Andrew Livingston, a chemical engineering professor at Queen Mary University of London, who was not involved in the study, said the research was “an important step toward reducing industrial energy consumption”.

Zachary Smith, an associate professor of chemical engineering at MIT and a senior author on the study, said they had developed “a whole new way of envisioning a separation process”. He believes a series of their membranes could one day be used to remove the heat-intensive fractionation process in a refinery. “You can imagine that with a membrane like this, you could have an initial stage that replaces a crude oil fractionation column. You could partition heavy and light molecules and then you could use different membranes in a cascade to purify complex mixtures to isolate the chemicals that you need.”

No swell

Membrane-based separation of crude oil is estimated to be capable of reducing the energy requirements of fractionation by 90% compared to heat-driven processes, and the MIT team are not the first to have investigated the technology. However, most previous efforts produced membranes that tended to absorb some hydrocarbons as they passed through, leading to swelling that impairs their separation power.
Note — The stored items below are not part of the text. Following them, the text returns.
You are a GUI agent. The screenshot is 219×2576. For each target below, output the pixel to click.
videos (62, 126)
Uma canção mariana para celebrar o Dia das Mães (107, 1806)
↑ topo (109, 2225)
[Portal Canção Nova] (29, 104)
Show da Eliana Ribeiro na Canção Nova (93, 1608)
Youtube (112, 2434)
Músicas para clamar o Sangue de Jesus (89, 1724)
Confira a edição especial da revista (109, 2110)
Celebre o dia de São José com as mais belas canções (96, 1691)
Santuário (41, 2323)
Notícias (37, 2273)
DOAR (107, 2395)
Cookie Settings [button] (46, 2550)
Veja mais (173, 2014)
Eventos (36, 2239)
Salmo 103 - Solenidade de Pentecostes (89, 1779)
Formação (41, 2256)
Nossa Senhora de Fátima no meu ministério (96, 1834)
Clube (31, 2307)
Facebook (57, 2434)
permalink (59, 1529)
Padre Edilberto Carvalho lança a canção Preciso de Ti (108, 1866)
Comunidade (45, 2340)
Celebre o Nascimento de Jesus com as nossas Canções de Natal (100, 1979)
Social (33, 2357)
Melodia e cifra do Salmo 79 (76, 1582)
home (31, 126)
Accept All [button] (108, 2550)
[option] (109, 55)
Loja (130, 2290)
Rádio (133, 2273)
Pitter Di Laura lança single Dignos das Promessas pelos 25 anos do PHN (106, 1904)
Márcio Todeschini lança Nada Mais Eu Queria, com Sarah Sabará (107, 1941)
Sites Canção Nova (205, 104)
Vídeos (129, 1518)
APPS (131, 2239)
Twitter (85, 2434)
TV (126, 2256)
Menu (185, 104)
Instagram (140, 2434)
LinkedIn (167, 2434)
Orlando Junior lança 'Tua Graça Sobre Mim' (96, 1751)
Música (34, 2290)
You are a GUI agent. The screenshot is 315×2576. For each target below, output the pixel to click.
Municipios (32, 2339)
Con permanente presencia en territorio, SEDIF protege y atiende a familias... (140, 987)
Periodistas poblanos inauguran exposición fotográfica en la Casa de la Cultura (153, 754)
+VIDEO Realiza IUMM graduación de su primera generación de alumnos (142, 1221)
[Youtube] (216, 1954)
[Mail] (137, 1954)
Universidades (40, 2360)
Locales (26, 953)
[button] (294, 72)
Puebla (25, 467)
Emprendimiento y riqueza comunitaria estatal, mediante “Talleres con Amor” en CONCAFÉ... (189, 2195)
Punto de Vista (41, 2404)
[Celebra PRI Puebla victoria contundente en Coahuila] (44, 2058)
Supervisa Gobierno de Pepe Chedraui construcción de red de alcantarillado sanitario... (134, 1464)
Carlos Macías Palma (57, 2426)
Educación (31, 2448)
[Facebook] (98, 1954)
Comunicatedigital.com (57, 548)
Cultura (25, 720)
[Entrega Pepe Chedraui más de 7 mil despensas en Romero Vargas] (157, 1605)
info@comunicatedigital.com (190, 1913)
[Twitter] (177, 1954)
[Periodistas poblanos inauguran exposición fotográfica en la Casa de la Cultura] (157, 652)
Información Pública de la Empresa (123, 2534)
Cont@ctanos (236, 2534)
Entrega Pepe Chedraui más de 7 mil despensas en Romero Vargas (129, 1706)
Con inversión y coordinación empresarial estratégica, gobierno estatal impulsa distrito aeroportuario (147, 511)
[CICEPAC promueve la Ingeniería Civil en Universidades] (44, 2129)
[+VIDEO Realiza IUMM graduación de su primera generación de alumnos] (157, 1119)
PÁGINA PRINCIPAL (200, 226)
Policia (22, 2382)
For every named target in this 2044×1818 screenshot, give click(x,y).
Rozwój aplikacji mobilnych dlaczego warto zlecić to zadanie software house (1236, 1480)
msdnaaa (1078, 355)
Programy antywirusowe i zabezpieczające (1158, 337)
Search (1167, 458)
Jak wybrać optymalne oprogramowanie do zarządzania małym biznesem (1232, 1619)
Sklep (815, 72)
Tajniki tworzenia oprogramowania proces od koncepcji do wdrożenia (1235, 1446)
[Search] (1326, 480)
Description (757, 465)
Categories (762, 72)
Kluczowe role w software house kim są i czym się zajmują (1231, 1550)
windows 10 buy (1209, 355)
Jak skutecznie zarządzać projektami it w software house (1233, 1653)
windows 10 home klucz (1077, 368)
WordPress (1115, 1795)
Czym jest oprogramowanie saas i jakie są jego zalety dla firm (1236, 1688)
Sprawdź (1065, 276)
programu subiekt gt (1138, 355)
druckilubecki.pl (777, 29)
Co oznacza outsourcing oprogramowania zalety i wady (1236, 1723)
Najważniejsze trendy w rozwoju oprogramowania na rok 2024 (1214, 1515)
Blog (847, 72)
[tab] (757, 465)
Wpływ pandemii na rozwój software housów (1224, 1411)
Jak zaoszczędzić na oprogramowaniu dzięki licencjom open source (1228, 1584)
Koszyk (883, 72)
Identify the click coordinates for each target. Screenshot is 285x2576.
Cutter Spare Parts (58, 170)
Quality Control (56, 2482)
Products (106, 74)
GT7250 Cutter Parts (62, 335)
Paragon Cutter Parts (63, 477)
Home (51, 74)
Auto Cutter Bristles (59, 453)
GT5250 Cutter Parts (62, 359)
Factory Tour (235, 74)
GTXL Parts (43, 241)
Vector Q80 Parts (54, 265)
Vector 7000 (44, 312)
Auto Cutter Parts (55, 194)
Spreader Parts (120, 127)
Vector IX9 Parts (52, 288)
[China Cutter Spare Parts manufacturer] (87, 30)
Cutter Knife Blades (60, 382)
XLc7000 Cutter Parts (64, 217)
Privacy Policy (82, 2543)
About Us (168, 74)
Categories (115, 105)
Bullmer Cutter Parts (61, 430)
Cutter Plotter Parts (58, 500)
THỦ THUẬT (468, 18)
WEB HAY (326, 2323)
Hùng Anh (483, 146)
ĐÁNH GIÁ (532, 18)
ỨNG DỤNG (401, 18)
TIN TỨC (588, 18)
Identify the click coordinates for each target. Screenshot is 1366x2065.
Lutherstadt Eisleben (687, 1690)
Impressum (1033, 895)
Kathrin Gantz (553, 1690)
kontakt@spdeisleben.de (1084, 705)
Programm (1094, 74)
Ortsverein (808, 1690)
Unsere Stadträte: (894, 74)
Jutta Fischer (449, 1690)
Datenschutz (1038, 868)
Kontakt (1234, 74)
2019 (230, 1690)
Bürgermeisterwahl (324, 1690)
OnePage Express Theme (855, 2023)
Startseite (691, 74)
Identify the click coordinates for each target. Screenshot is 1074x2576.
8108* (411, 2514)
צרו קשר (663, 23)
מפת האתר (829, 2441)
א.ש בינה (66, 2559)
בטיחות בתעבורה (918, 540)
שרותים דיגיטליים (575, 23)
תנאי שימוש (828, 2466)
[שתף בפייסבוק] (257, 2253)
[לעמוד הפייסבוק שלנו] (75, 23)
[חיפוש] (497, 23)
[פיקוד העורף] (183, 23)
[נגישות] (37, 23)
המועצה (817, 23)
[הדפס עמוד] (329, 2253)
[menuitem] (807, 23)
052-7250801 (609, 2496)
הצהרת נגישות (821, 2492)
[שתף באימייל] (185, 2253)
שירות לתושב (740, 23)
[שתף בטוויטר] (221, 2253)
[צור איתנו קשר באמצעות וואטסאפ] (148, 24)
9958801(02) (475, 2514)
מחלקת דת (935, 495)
The MIT team used interfacial polymerisation to create an MPD-TMC membrane, similar to those used in desalination. They then replaced the amide bonds in the MPD-TMC structure with imine bonds, which are more rigid and hydrophobic – making them better suited for filtering hydrocarbon molecules. When tested on a mixture of naphtha, kerosene, and diesel, the membranes did not cause swelling.

The team believes their process can become a commercially viable way of fractionating oil in refineries. Taehoon Lee, who led the study as a postdoctoral researcher at MIT and is now an assistant professor at Sungkyunkwan University in South Korea, said: “The main advantage of interfacial polymerisation is it’s already a well-established method to prepare membranes for water purification,” adding that the “existing scale of manufacturing lines” was already set up to produce MPD-TMC-based membranes.